In 1982, Entertainment and Sports Programming Network (ESPN) began expanding their cable television network through increased coverage of sports entertainment on a global scale. During this time, ESPN's brand and its family of networks, began covering the Little League World Series games in a greater capacity. A total of 12 games were televised by the network in 2000, resulting in nationwide popularity of the game, which provided opportunities to expand the total number of teams from eight to 16.

In 2001, ESPN covered all eight U.S. regional championships. This was as a result of a second stadium, Volunteer Stadium, which allowed games to take place simultaneously. Also that year, ABC began televising the U.S. Championship Game. That year, ESPN aired a total of 25 games. In 2003, ABC, ESPN, and ESPN2 carried a total of 35 games including regional championships. All games aired on any ESPN network are also available via Internet streaming on ESPN3.

One of the most prominent announcers was Harold Reynolds.

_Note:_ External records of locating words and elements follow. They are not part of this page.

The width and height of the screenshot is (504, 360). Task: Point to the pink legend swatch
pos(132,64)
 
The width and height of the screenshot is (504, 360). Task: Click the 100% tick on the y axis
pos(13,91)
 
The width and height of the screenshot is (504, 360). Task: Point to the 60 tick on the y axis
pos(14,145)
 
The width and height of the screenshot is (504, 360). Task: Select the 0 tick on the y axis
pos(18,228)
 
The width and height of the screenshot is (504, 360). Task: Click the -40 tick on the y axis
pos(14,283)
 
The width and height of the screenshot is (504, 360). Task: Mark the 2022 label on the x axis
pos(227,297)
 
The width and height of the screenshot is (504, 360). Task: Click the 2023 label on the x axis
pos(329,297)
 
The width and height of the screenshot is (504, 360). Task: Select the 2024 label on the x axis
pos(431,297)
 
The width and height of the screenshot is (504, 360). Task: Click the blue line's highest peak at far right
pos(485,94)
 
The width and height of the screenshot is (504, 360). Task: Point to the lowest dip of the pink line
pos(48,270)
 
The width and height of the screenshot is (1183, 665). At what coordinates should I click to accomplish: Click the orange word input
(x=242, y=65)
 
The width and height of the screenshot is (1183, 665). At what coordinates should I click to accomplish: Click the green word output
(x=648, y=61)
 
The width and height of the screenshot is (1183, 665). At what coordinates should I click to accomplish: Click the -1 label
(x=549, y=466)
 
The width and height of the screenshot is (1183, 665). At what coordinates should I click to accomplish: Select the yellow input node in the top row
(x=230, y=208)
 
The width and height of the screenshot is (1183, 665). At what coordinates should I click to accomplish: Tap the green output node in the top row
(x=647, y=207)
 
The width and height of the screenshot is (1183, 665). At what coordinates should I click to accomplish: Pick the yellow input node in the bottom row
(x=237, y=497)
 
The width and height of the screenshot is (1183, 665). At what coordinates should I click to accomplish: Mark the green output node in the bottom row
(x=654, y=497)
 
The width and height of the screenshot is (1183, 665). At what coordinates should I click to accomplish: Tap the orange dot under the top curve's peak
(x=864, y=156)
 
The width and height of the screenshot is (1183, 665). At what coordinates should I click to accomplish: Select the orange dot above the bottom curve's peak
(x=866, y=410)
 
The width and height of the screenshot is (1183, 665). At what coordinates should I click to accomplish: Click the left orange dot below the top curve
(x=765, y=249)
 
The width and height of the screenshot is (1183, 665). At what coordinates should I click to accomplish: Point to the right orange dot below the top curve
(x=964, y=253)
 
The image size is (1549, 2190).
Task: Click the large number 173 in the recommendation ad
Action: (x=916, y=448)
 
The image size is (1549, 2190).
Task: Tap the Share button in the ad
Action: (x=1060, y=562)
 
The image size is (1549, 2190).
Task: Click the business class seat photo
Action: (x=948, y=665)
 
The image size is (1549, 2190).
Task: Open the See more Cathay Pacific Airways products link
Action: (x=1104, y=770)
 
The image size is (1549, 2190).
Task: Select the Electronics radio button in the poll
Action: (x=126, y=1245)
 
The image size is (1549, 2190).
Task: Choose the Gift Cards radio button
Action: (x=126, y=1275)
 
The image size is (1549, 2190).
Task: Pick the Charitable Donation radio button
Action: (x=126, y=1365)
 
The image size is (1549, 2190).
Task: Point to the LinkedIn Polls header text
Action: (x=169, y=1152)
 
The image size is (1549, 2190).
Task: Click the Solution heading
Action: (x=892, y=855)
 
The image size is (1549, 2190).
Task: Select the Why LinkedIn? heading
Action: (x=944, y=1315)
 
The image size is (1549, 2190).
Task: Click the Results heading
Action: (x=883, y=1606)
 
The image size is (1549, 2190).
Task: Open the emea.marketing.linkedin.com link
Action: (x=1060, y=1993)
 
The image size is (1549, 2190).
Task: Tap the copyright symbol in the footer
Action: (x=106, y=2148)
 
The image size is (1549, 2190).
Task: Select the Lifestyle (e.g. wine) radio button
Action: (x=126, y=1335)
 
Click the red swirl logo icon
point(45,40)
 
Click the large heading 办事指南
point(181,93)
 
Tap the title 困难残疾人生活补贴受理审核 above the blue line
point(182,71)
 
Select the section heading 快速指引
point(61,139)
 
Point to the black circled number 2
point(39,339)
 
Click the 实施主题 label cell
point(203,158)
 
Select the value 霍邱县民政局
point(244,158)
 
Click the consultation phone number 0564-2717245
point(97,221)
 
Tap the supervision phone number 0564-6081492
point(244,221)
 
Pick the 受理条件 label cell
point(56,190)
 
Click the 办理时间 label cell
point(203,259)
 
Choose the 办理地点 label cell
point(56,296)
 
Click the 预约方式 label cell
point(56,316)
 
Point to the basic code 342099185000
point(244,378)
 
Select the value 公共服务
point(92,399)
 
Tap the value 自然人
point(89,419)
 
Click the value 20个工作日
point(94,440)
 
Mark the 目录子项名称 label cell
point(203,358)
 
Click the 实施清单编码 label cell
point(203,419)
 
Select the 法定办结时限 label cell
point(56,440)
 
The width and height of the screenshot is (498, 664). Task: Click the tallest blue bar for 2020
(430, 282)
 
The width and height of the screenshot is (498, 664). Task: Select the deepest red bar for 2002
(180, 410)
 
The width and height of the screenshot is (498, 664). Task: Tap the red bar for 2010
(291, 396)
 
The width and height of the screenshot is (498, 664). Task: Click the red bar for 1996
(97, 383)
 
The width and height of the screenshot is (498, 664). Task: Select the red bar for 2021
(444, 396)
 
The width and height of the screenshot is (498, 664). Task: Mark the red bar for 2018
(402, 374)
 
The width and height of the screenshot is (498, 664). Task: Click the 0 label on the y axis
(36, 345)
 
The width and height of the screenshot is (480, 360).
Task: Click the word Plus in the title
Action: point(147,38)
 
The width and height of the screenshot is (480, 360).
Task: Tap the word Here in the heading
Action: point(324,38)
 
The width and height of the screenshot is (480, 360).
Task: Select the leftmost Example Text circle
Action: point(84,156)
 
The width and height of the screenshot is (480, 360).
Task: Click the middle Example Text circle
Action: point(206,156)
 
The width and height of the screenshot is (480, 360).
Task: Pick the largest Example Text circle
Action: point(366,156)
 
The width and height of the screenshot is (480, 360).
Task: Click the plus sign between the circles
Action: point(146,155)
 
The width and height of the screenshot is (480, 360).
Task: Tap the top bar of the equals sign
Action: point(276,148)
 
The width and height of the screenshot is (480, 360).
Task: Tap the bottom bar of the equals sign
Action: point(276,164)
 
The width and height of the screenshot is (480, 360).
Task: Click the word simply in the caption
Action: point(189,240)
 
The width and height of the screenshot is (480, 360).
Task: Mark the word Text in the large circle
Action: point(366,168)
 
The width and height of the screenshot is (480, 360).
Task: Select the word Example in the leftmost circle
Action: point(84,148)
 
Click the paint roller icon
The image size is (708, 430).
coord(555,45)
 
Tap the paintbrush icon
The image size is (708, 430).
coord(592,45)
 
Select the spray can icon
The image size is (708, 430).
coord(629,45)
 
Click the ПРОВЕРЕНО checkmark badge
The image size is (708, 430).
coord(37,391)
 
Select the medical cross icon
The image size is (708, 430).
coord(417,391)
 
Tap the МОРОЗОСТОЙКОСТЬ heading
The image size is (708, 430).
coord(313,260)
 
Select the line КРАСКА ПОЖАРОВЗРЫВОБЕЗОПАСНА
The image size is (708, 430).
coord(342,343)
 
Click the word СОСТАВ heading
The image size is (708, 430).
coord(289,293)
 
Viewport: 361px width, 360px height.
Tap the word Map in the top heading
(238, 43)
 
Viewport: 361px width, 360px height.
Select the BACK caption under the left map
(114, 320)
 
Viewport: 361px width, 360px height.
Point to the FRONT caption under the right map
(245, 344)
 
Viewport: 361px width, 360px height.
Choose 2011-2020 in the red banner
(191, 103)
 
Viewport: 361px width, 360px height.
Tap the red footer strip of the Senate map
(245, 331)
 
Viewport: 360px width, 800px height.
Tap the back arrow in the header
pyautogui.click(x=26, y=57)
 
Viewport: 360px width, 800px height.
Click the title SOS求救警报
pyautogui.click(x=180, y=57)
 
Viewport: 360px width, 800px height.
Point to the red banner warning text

Former major league baseball player and color commentator Tony Gwynn referred to him as "the Pied Piper of Little League baseball." Some of the game broadcasters and play-by-play commentators have included sportscasters Al Michaels and Brent Musburger, American sports journalist Jim McKay, and former major league baseball players Cy Young Award and World Series MVP Orel Hershiser, and Hall of Fame baseball players Johnny Bench, Mickey Mantle and Jim Palmer. The 2026 announcers will be Joe Buck, Todd Frazier, David Ross with Jeff Passan and Kris Budden.

== Programming successes ==
The Poynter Institute was hired by ESPN to write about their programming, from an outsider's perspective. This blog became known as The Poynter Review Project. The report concludes that the Little League World Series is a good thing for ESPN, fans, and the players.

The Poynter Review Project stated that there was no reason for ESPN to shy away from the fact that the kids were crying. The project maintained that crying is actually a healthy emotion, and one that boys at this age should feel comfortable expressing. Adults should use those opportunities to reinforce that these emotions are normal and healthy responses to such a moment of either disappointment or achievement. Furthermore, the project asserted that not crying during such moments is actually an unhealthy response. The project also found no evidence that these boys develop mental health issues later on in life as a result of playing in this tournament, maintaining a variety of reasons to enjoy watching these young athletes compete at the highest level.

ESPN has now gone away from trying to show kids crying due to the previous criticism they received from viewers.

== Programming concerns ==
While there has been documented successes of the Little Leagues World Series, there have also been detractors of the sports program that believe that there is too much exposure for the Little League World Series, especially the effect it has on the participants. ESPN's Tim Scanlon defended the network's coverage, "We're not trying to hide or patronize the coverage... but you don't want to sensationalize those moments. It's about the experience and the competition. It's pure. It's almost innocent."

- Exploitation of children
Bill Plaschke is a Los Angeles Times sports writer who also contributes to ESPN from time to time. He has written an article about the exploitation witnessed during a televised game of the Little League World Series. He describes in detail situations, such as children pouting in an attempt to hold themselves together in tough situations, parents yelling at the players, all which is aired in what can be perceived as an exploitation of their situations, for which there are many examples of in television. Plaschke says the blame is not on the networks, but on the Little League itself because if ESPN or ABC did not show the games then some other network would. Plaschke also said we just don't need to see it, and they don't need us to see it. Cameras do not help already tense situations, arbitrarily deter from what matters, and unjustly exploit. The cameras change everything for kids who just aren't ready for it. He brings up the point that no other league exploits their kids at such an early age. Most of these kids are between the age of 11–12. The earliest you see football and basketball stars are High school, and you cannot see hockey stars till college. A lot of this may have to do with popularity, and money, but that is why Plaschke blames the League the most for this.

The pressures of these kids often mirror those of a major league baseball team on any given day. Most days kids are playing in front of crowds of 45,000 people who are hanging onto their every pitch. Many of the star pitchers are throwing about 200 pitches on short rest, a practice not seen within Major League Baseball.

The pressure is not limited to the fans at the park. According to Biz of Baseball the 2009 had 1.56 million viewers. This was a 60% increase from the year before.